# Solve Bessel's equation through certain substitutions

1. Oct 5, 2009

### ILikeMath

1. The problem statement, all variables and given/known data, relevant equation
$$x^{2}y'' + xy' + (4x^{4}-\frac{1}{4})y = 0$$

2. The attempt at a solution
I tried substituting z = x2

From this I have $$\frac{dy}{dx} = 2x \frac{dy}{dz}$$
and $$\frac{d}{dx}(2x\frac{dy}{dz}) = 2xy'' + 2y'$$

Then the original equation becomes:
$$2z^{3/2}y'' + 4zy' + (4z^{2}-\frac{1}{4})y = 0$$

where derivatives of y are now with respect to the new variable z.
This does not look like a Bessel equation and I'm not sure how to make it look like one. Did I use the wrong substitution?

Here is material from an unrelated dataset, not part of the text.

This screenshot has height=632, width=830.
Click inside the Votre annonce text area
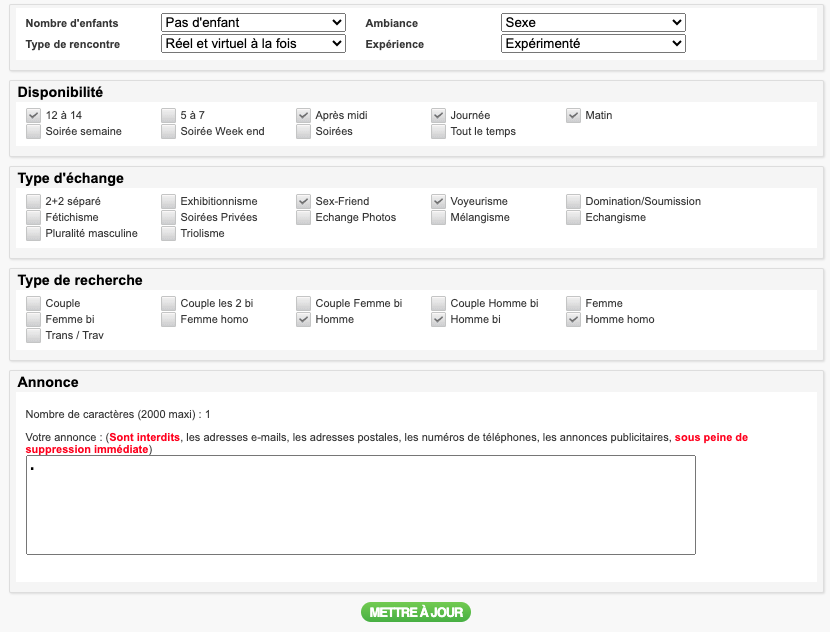[x=360, y=505]
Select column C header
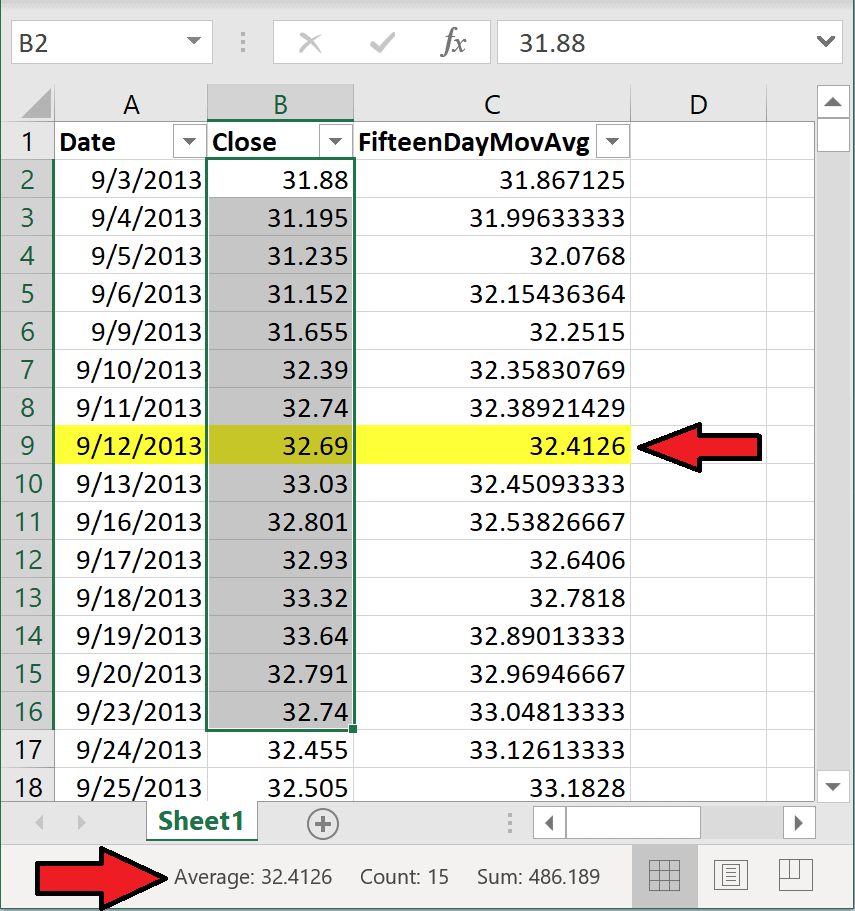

I know how to solve once it's in the correct form, but could someone help me get it there please?

2. Oct 5, 2009

### 206PiruBlood

try $$z^{2}=4x^{4}$$

3. Oct 5, 2009

### ILikeMath

If I use z2 = 4x4 I get:
z = 2x2 and dz/dx = z' = 4x

$$(\frac{dy}{dx}) = \frac{dy}{dz} \frac{dz}{dx} = 4x \frac{dy}{dz}$$

Then

$$\frac{d}{dx}(4x\frac{dy}{dz})=4\frac{dy}{dz}+\frac{d}{dz}(\frac{dy}{dz})\frac{dz}{dx}=4\frac{dy}{dz}+4x\frac{d^{2}y}{dz^{2}}$$

Plugging in:
x2(4y' + 4xy'') + x(4xy') + (4x4 - 1/4)y = 0
if z2 = 4x4
(z/2)3/2 y'' + zy' + (z2/4 - 1/16)y = 0
so it still doesn't work. The x3 term messes the whole thing up....

Last edited: Oct 5, 2009
4. Oct 6, 2009

### ILikeMath

Never mind, I got it. Thanks for your help!